Today, the Trustees of the Social Security and Medicare trust funds released their 2020 report on the financial status of both programs (report, summary). The numbers don’t look good. I say this noting also that the projections do not take into account any impacts on mortality, health care costs and taxes revenue from COVID-19. Thus, one could consider these Trustees report projections optimistic. Regardless, here is where we stand:
Social security trust fund will run out of funds in 15 years. The Old-Age and Survivors Insurance (OASI) Trust Fund can pay scheduled benefits on a timely basis until 2034. Starting in 2035, incoming tax revenue will only be able to pay for 76% of scheduled benefits.
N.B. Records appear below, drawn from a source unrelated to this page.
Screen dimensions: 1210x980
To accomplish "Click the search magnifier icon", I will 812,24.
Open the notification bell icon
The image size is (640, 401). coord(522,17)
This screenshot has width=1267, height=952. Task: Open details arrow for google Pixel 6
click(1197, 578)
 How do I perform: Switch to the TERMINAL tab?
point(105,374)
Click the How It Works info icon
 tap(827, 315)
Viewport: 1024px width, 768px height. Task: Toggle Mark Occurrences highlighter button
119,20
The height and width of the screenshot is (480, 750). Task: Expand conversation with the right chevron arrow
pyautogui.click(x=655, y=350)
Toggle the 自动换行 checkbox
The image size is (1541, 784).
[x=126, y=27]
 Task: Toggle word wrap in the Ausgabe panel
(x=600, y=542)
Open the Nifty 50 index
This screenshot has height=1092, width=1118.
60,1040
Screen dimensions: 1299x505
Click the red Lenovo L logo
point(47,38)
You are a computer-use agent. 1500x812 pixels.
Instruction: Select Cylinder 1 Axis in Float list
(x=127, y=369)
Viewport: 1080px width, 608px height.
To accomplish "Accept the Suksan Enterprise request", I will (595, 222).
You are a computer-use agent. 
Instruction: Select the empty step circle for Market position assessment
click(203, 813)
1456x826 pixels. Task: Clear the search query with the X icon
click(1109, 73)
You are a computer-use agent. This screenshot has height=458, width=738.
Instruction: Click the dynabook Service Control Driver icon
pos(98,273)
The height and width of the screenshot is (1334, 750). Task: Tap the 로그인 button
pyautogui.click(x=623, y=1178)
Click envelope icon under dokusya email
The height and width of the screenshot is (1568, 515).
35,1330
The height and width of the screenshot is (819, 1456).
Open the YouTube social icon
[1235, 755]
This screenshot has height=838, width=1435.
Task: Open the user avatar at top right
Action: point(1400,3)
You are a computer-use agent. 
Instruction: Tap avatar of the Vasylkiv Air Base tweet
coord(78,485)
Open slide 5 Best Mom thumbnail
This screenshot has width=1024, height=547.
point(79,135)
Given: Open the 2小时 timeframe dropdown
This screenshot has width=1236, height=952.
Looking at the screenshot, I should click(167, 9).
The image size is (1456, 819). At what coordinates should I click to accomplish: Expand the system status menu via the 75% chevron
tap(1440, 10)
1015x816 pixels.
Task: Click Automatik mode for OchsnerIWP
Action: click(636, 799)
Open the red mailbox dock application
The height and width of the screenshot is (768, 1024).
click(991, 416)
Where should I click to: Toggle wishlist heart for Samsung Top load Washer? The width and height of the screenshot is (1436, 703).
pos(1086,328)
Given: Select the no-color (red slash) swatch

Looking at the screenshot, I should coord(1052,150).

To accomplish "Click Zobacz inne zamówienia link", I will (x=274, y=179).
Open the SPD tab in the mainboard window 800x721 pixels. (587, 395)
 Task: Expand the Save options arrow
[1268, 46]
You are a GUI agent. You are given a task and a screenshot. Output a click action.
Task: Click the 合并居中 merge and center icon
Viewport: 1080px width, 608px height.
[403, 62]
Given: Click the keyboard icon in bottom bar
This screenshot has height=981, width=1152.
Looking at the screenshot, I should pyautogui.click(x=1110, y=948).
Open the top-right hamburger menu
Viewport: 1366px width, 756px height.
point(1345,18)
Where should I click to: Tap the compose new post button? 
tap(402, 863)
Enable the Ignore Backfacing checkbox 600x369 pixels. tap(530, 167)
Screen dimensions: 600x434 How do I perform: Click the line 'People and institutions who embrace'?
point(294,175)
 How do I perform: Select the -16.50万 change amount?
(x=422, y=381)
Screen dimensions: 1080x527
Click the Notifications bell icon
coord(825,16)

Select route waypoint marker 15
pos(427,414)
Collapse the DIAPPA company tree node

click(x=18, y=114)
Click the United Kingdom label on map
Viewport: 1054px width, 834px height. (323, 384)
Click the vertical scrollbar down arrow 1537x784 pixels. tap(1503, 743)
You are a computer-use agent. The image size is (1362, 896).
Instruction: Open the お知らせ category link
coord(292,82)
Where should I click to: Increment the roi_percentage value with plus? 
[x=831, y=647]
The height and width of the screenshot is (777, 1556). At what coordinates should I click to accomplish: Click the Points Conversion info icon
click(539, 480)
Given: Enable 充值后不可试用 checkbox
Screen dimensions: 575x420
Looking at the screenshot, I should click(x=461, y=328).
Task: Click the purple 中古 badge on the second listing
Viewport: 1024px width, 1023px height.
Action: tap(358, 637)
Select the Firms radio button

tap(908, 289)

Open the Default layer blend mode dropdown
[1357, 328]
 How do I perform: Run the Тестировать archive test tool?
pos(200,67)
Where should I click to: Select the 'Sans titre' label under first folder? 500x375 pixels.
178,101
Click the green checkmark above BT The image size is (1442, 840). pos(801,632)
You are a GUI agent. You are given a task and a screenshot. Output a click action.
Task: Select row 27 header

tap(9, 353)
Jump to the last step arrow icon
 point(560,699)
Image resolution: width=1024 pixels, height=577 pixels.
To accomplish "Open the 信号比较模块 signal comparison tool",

Social Security finances are getting worse. With the baby boomers retiring, Social Security’s financial situation is projected to worsen. In the next decade, deficits will be $2 trillion, equivalent of 0.7% percent of Gross Domestic Product (GDP). Deficits will exceed 1.2% percent of GDP by 2040 and 1.5% percent of GDP by 2094.
Medicare Trust Fund will be exhausted in 7 years. Medicare’s Hospital Insurance (HI) Trust Fund, which pays Medicare Part A inpatient hospital expenses will be able to pay scheduled benefits until 2026, the same as reported last year. Starting in 2027 (in just 7 years!) continuing program income will be sufficient to pay only 90% of scheduled benefits. Part B benefits, however, are fully financed as Medicare requires that beneficiary premiums each year are set to meet the next year’s expected Part B costs.
Social security and Medicare make up more than 2 out of every 5 dollars of federal spending. These two programs alone accounted for 41% of federal expenditures in FY 2019.
As the Committee for Responsible Federal Budget stated, “Time is running out to save Social Security.”